▸ EXCERPTED PASSAGE

◆ ◆ ◆

# Hs928



## bugsiegel (Dec 30, 2012)

Does the 928 wheeled machine roll easily when the wheels are disengaged from the transmission? My experience with the tracked machine is it belongs on a dolly when not in use.
Does this machine have the option of single wheel drive for easier turning or are both wheels fixed to the axle at all times?


----------



## bwdbrn1 (Nov 24, 2010)

Somebody else with actual experience with the HS928 can answer those questions better than I can. In the mean time, you can look at the owner's manuals that cover the machine here, and maybe give you an early look at them.

Honda Power Equipment: Honda Generators, Lawn Mowers, Snowblowers, Tillers


----------



## bugsiegel (Dec 30, 2012)

*928*

Here's the thing.
I have and use the 1132 track machine but it's a heavy and tanky machine for my flat driveway and moving it around even when it's in use is not so much fun.
I'm ready to change over to a wheeled machine but want to hear from someone who has experience with both types.


----------



## snow80 (Dec 31, 2012)

bugsiegel said:


> Here's the thing.
> I have and use the 1132 track machine but it's a heavy and tanky machine for my flat driveway and moving it around even when it's in use is not so much fun.
> I'm ready to change over to a wheeled machine but want to hear from someone who has experience with both types.


I only have experience with a heavy tracked Honda (HS80) and a light wheeled single stage. My neighbor had trouble getting enough traction with his wheeled heavy machine. It looked easier to turn than my tracked machine, but he had to push it or pull on it harder than I did when actually working. My gut feeling is that the benefit of the tracks when driving (we just had 3 feet in the last storm) was greater than the benefit of turning for wheels.

I also noticed that wheeled units worked well on smooth surfaces and less snow where all the snow was being removed and the wheels could touch the driveway surface. Tracks worked better in heavier snow and on my rough driveway where I had to leave more snow. The tracks had to run on snow in those conditions and tracks gave better traction on snow.


----------



## [email protected] (Nov 21, 2011)

bugsiegel said:


> Does the 928 wheeled machine roll easily when the wheels are disengaged from the transmission? My experience with the tracked machine is it belongs on a dolly when not in use.

◆ ◆ ◆

▸ GIVEN DATA
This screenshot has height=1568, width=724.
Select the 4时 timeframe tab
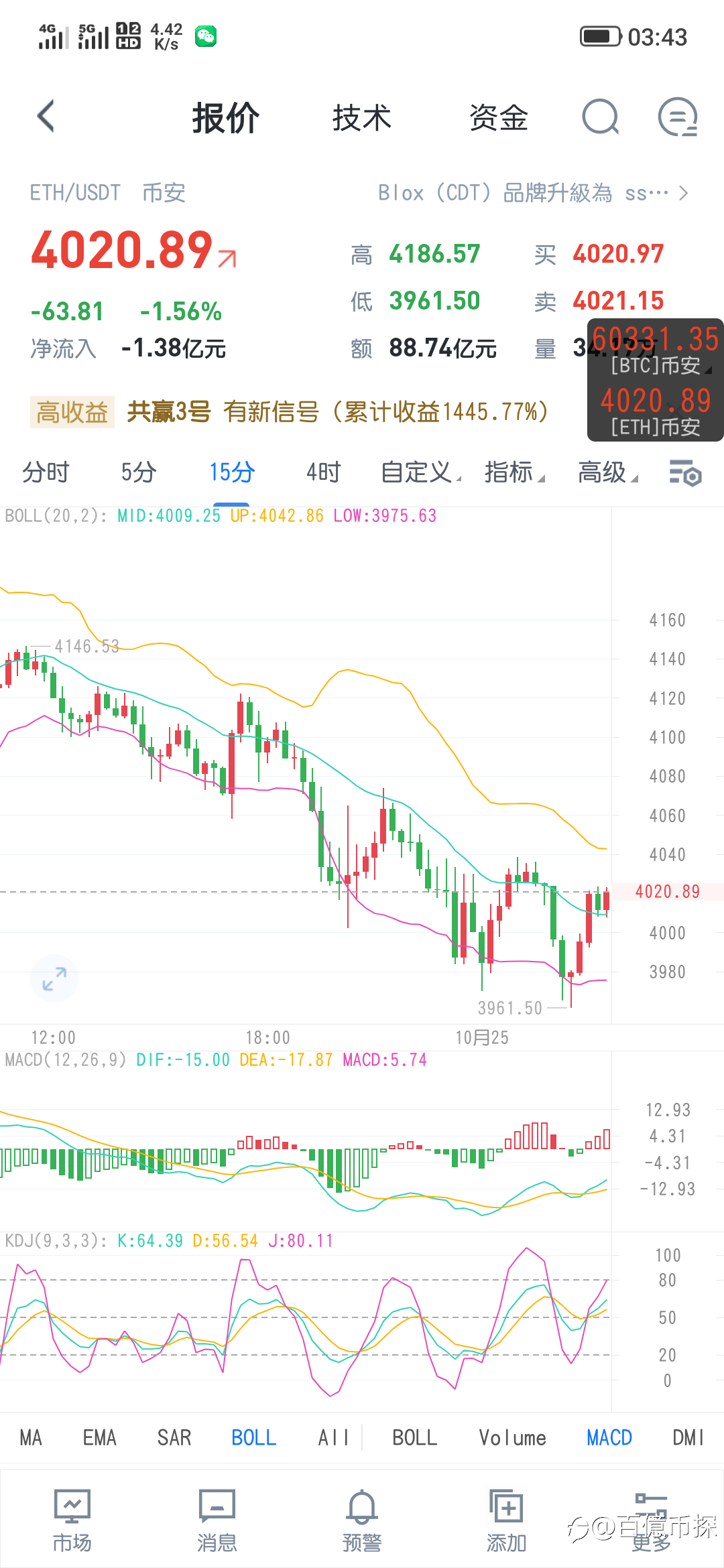coord(324,472)
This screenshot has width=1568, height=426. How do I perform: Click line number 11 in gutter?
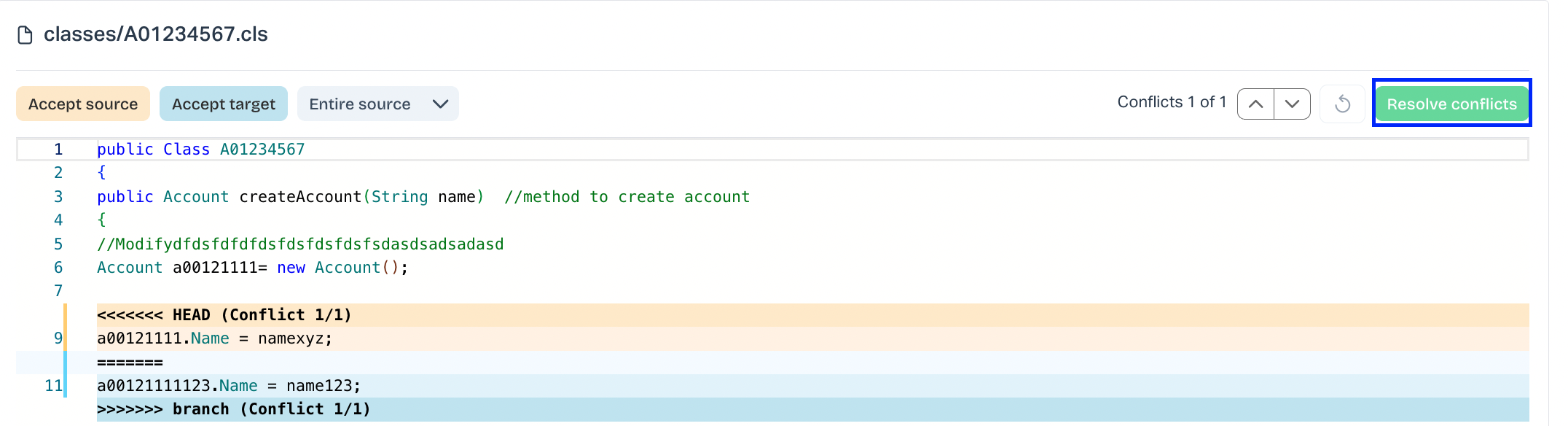point(54,386)

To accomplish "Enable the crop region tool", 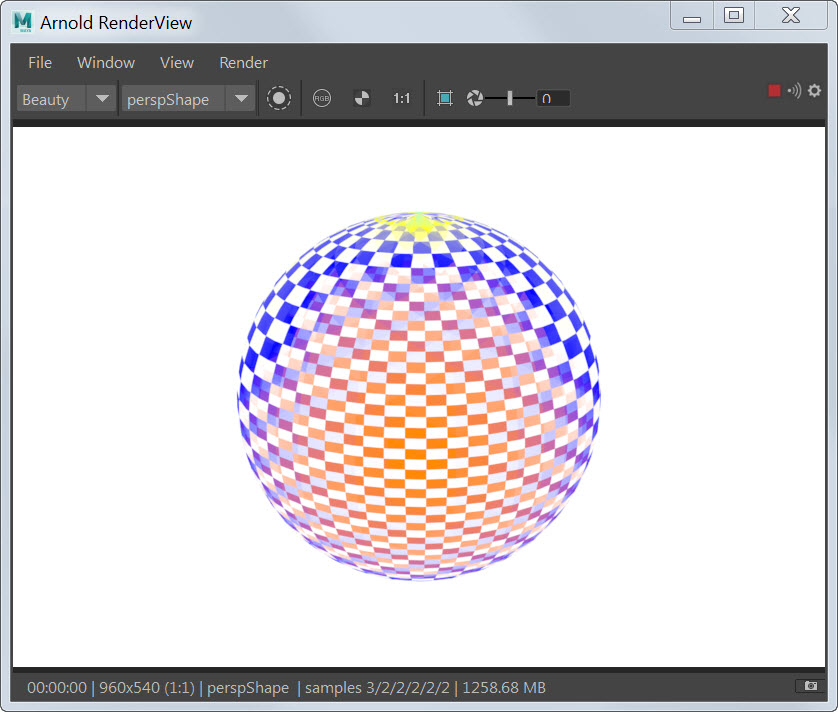I will pos(445,98).
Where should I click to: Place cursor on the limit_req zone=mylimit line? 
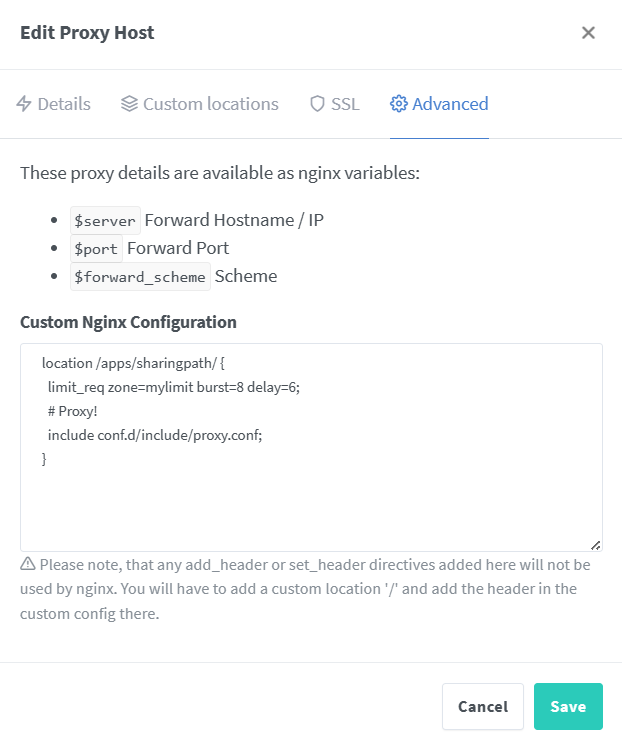173,387
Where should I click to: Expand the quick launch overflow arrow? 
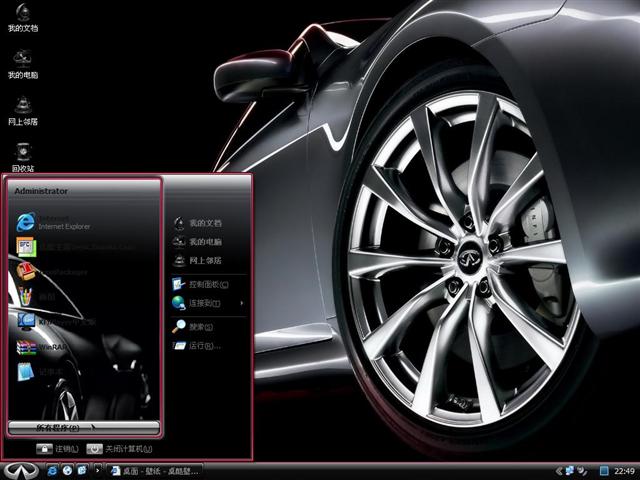coord(100,470)
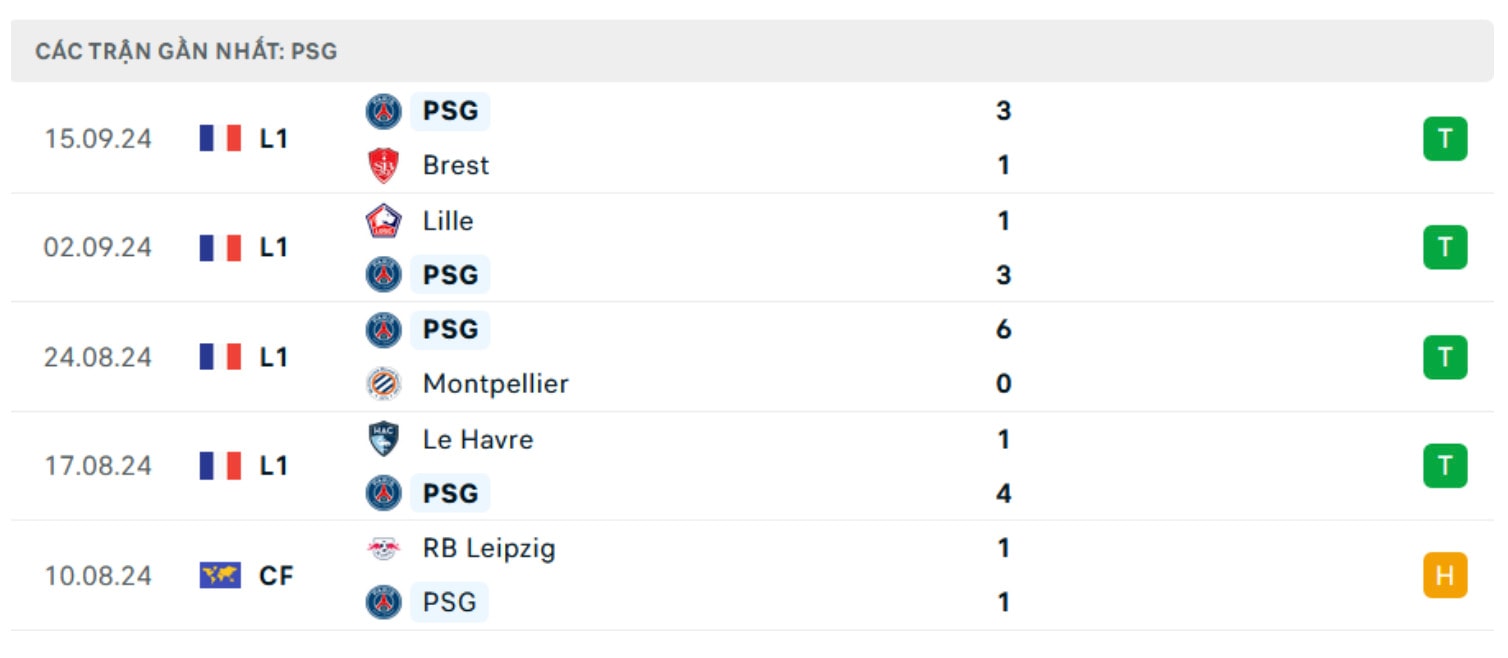This screenshot has width=1508, height=658.
Task: Click the Le Havre club crest icon
Action: click(384, 439)
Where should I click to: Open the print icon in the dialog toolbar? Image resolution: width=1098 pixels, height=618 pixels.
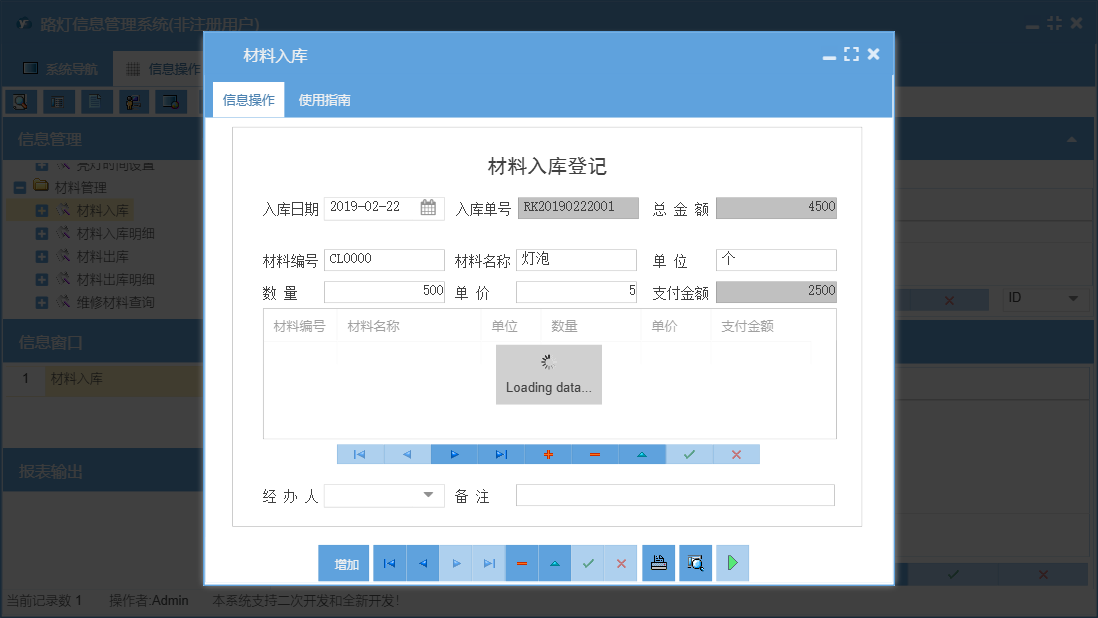tap(658, 563)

◆ ◆ ◆

▸ STATED GOAL
List every machine model number named in the HS928 forum thread.

▸ TASK RESPONSE
HS928 (also written as 928), 1132, HS80